**Text extract**
## Begin
# Question about 225.32



## subelect (Nov 25, 2007)

What is the reasoning for 225.32 requiring a disconnecting means at both ends of a feeder to a detached building? 
This does not come up very often at my shop, but I ran #4-quad AL. USE to a newly built detached garage. I happened to speak to the AHJ about this and he told me that it would need a disconnect at the main service in the house and in the 8/16 panel that I was installing in the garage. It seems like overkill, but I went ahead and did as he explained it.
For the backfed main ckt bkr, I did not have a retaining device and had to put one on the list to be ordered.
This morning, the boss asked me why I needed one and I did not have a good explanation over than, "Code requires it.".

I was hoping that someone could enlighten me.
thanks,
Rick


----------



## Magnettica (Jan 23, 2007)

The disconnect is required because it's a detached garage, a separate structure so to speak. If you installed a 6-breaker panel I believe you would be ok and wouldn't need the back-fed circuit breaker main and retaining kit. You should have a ground rod with this set up too.


----------



## subelect (Nov 25, 2007)

The carpenter set me up for a UFER ground already.

The way that I read 225, it does not matter if there are 6 disconnects or not. I understand the requirement to always require a main disconnect.
## End
**The tasks**
[1] Please restate the paragraph of the 225.32 thread that begins "The disconnect is required because" as a short list, keeping its main facts.
[2] Reproduce the part of the 225.32 thread from "This does not" to "could enlighten me.".
[3] Carry on the 225.32 thread from the point where it ends.

**Records provided**
## Begin
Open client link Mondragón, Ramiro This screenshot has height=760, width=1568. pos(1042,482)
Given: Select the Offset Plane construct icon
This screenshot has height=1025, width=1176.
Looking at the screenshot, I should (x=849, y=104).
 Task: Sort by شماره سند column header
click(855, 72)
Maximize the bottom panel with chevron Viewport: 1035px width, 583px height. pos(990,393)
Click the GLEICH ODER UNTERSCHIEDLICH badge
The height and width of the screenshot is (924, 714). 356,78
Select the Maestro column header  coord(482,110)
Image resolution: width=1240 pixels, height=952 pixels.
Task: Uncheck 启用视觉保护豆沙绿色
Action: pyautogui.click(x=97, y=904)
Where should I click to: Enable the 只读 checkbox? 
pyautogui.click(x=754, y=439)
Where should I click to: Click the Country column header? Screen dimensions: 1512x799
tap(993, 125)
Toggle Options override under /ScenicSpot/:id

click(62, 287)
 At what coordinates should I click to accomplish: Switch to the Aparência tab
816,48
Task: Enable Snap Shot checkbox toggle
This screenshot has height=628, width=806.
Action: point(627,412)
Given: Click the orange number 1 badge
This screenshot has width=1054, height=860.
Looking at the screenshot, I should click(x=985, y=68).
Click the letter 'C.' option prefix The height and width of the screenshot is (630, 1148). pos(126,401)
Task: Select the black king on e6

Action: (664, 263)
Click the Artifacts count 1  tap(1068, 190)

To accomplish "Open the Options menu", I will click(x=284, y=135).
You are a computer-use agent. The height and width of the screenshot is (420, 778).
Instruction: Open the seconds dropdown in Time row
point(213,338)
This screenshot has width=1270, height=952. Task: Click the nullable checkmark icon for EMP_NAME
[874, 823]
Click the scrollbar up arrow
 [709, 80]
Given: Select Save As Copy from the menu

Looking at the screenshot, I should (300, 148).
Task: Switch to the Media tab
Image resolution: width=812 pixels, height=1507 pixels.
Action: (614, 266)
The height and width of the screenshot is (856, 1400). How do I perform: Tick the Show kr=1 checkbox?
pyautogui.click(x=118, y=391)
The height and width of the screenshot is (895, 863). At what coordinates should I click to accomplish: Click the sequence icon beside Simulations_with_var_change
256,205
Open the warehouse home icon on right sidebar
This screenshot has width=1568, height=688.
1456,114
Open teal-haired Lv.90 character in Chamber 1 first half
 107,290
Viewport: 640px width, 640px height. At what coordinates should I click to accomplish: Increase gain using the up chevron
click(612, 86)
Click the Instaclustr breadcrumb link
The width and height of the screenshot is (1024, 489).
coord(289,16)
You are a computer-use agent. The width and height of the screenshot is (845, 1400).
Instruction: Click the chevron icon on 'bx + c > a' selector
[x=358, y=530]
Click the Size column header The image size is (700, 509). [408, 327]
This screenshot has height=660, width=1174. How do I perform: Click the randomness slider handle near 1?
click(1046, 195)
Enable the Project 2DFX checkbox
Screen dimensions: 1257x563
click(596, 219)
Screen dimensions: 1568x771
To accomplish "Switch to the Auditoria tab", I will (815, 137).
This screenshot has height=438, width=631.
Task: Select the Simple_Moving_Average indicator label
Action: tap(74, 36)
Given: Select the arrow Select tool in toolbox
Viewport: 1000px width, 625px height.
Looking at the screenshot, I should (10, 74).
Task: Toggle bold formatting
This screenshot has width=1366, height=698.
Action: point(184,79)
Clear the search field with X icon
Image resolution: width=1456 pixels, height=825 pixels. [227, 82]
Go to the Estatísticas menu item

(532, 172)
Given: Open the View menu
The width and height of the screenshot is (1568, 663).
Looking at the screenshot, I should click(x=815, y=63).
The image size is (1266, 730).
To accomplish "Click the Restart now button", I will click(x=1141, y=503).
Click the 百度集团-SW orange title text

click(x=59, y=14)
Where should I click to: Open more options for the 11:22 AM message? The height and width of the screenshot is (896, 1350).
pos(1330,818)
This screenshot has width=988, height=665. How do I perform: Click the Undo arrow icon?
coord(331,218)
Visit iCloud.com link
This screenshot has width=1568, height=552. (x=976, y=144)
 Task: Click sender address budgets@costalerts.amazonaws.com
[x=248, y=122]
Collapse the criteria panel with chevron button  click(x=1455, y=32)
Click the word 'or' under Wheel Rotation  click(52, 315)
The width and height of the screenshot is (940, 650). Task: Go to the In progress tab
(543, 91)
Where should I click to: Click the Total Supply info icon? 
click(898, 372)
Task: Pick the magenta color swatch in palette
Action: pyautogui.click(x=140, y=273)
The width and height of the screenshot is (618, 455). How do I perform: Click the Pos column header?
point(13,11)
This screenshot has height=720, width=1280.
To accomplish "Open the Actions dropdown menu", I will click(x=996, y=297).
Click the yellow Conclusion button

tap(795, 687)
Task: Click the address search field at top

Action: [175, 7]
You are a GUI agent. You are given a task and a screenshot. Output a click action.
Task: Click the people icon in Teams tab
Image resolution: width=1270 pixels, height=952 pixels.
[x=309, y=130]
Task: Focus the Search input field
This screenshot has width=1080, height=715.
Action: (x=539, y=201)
## End
**Exercise responses**
[1]
- The disconnect is required because the detached garage is a separate structure.
- The writer believes that with a 6-breaker panel, the back-fed main circuit breaker and retaining kit would not be needed.
- This setup should also have a ground rod.

[2]
This does not come up very often at my shop, but I ran #4-quad AL. USE to a newly built detached garage. I happened to speak to the AHJ about this and he told me that it would need a disconnect at the main service in the house and in the 8/16 panel that I was installing in the garage. It seems like overkill, but I went ahead and did as he explained it.
For the backfed main ckt bkr, I did not have a retaining device and had to put one on the list to be ordered.
This morning, the boss asked me why I needed one and I did not have a good explanation over than, "Code requires it.".

I was hoping that someone could enlighten me.

[3]
Rick


----------



## McClary’s Electrical (Feb 21, 2009)

subelect said:


> The carpenter set me up for a UFER ground already.
> 
> The way that I read 225, it does not matter if there are 6 disconnects or not. I understand the requirement to always require a main disconnect.
> Rick


Yes, you always need a main. Six breakers or less would qualify as the main.


----------



## McClary’s Electrical (Feb 21, 2009)

Magnettica said:


> The disconnect is required because it's a detached garage, a separate structure so to speak. If you installed a 6-breaker panel I believe you would be ok and wouldn't need the back-fed circuit breaker main and retaining kit. You should have a ground rod with this set up too.


He could put in a 40 space ML as long as the time of inspection there are only six breakers or less in it.


----------



## don_resqcapt19 (Jul 18, 2010)

Most panels are not listed as suitable for use *as service equipment* when using other than a single main and the rule in 225.36 requires the disconnect to be listed as suitable for use as service equipment.


----------



## CelticElect (Nov 17, 2011)

Since it is a detached building; you have to treat it as a separate and new service. The disconnects on both ends is actually in your best interest. If I am understanding you right, how would a person disconnect the detached buildings service... Walk over to the other building and disconnect it? Disconnect should be within sight for quick disconnect.


----------



## mbednarik (Oct 10, 2011)

i never really understood why other than it is required. If something was going horribly wrong in the panel, short or something the up stream ocpd would clear it.


----------



## Dennis Alwon (May 9, 2009)

CelticElect said:


> Since it is a detached building; you have to treat it as a separate and new service.


I believe I understand what you are trying to say but this is not correct. In a new service the neutrals and grounds are bonded together. In a separate structure the neutrals and grounds are separated and the rod is connected to the egc not the neutral bar.


----------



## ceb58 (Feb 14, 2009)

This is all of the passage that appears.